The box score reads like an Aesop’s fable disguised as ink, a quiet parable about culture outlasting talent. Golden State opened the night shooting 4-for-23, one of the ugliest quarters any team has offered the league this year. Down 18–12, missing their four best players, looking every bit like a lineup built from hope and loose screws. But dynasties don’t blink at ugly starts. They don’t panic. They inhale, remember who they are, tug the smallest thread, and let the whole tapestry start unraveling in their hands.
Then they went 29-for-63 the rest of the way, slowly peeling Cleveland apart like it was a task they’d done a thousand times. Meanwhile Cleveland delivered a season-worst 34.6% from the field, bricking 10-of-42 threes, stacking another season-worst on top of that. They shot themselves out of a game they were supposed to win by double digits. That’s what happens when you run into a team that’s lived too long in winning moments folks, they tilt your confidence until you wobble, and then you wobble until you fall.
That second quarter deserves to be wrapped in gold foil and pinned somewhere sacred in Chase Center. Down 23–14, Kerr’s undermanned crew detonated a 27–8 run that felt like déjà vu and prophecy in the same breath. They went 8-of-10, Cleveland answered by going 3-for-27. Three. For. Twenty-seven!!!!!

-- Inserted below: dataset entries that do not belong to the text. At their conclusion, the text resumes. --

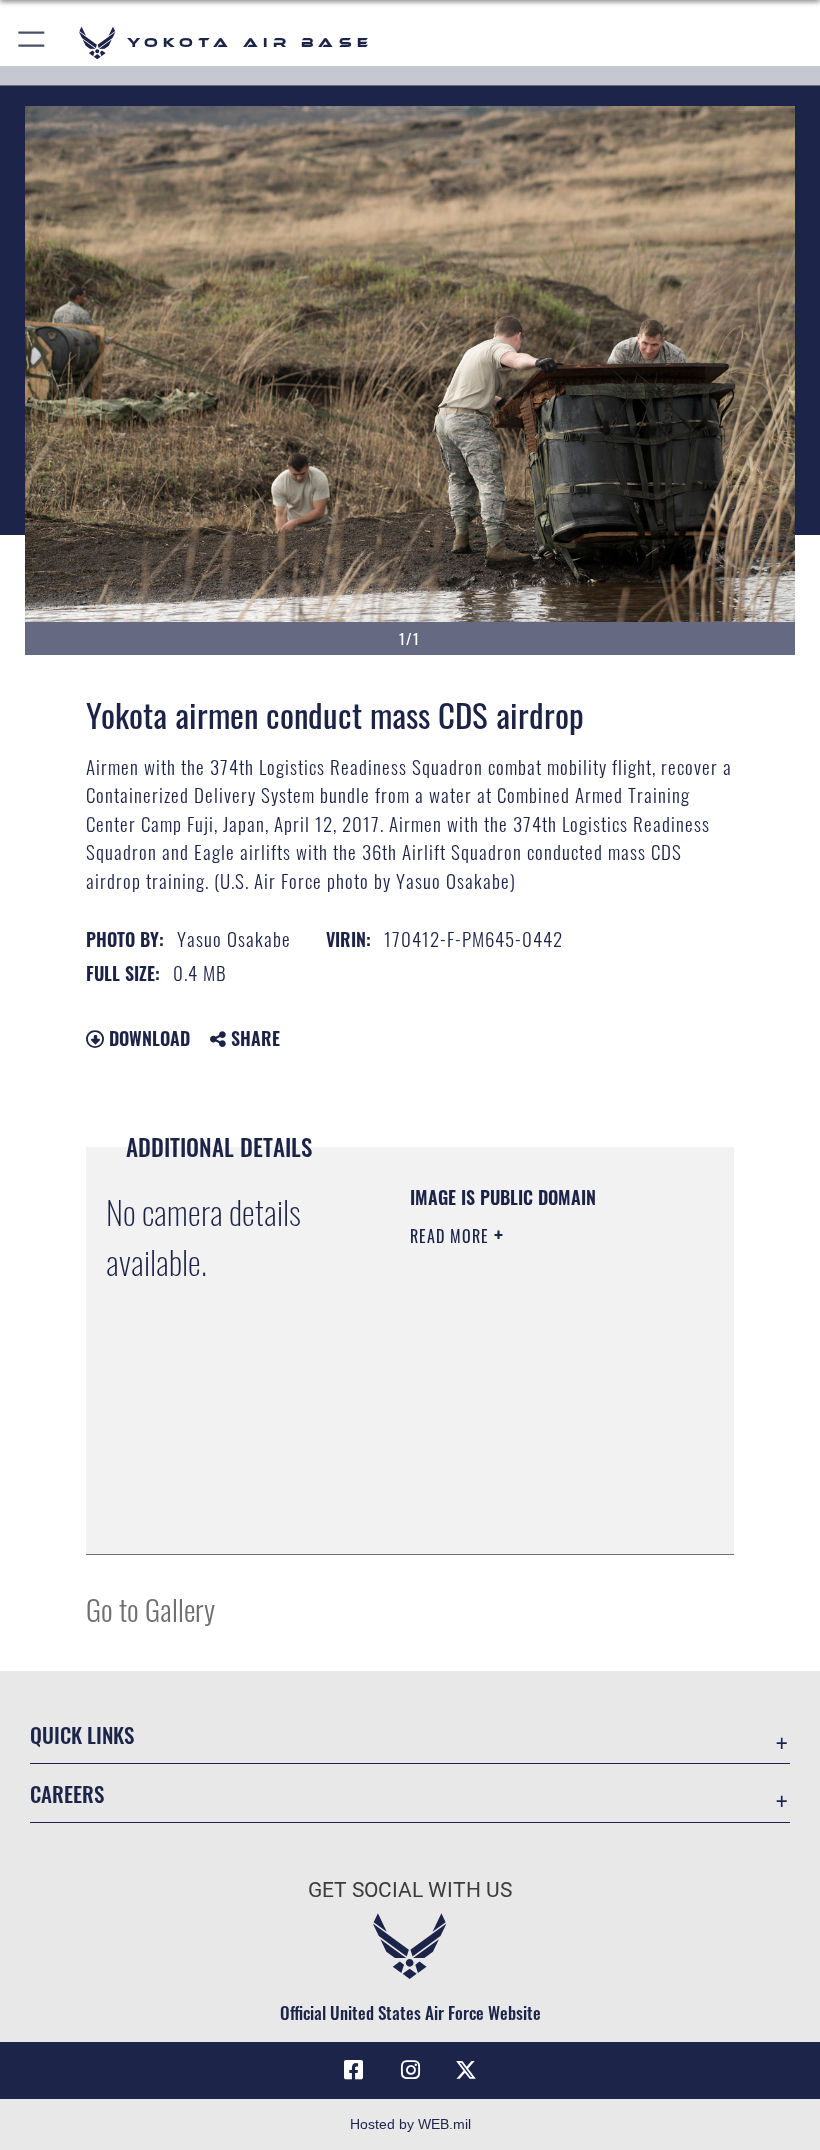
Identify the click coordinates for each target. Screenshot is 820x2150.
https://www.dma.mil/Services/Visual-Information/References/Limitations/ (531, 1489)
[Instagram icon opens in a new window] (410, 2070)
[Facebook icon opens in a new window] (354, 2070)
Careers (67, 1793)
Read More (452, 1236)
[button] (32, 42)
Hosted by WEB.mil (410, 2124)
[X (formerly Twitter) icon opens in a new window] (466, 2070)
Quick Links (82, 1734)
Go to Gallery (150, 1608)
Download (147, 1038)
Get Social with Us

Gui Santos tossed in 14 points, Quinten Post brought 12, and Buddy Hield added 13. None of these names are moving merchandise, but that’s the beauty of it. This team doesn’t run just an offense, it’s more like a worldview or a philosophy forged under lights hot enough to warp the unready. Coach Steve Kerr is showing that he can plug almost anyone into that current and eventually they start humming in tune.
Cleveland? Five losses in seven games. A promising season slipping through fingers they swear are steady. And haunting them, once again, the Warriors… even these Warriors. No excuses left! No KD safety valve to blame or Draymond theatrics to rage at or ref conspiracies.
This is legacy. Not just rings and parades and those afternoons when confetti sticks to your eyelashes. Legacy is the steel frame underneath the banner. The blueprint that holds even when you take out the pillars. The culture that teaches the eleventh man to stand there in the spotlight and not shrink. For Cleveland, this must’ve felt like a ghost stepping into their living room and grabbing the remote.
Pat Spencer will remember his first NBA start forever. Cleveland will too, just not in the way they’d hoped.
Chicago is next on the schedule. Then eventually the stars trickle back into uniform, and this whole bizarre stretch gets reduced to a footnote. But last night in Cleveland, the Warriors stretched their shadow across another arena, another fanbase, another hopeful contender. Reminding everyone why no matter the injuries, no matter the rotations, no matter the noise, they still know exactly where the soft spot in your ribs is. And they go for the kill.
Cleveland….THAT ONE WAS FOR YOUUUU!!!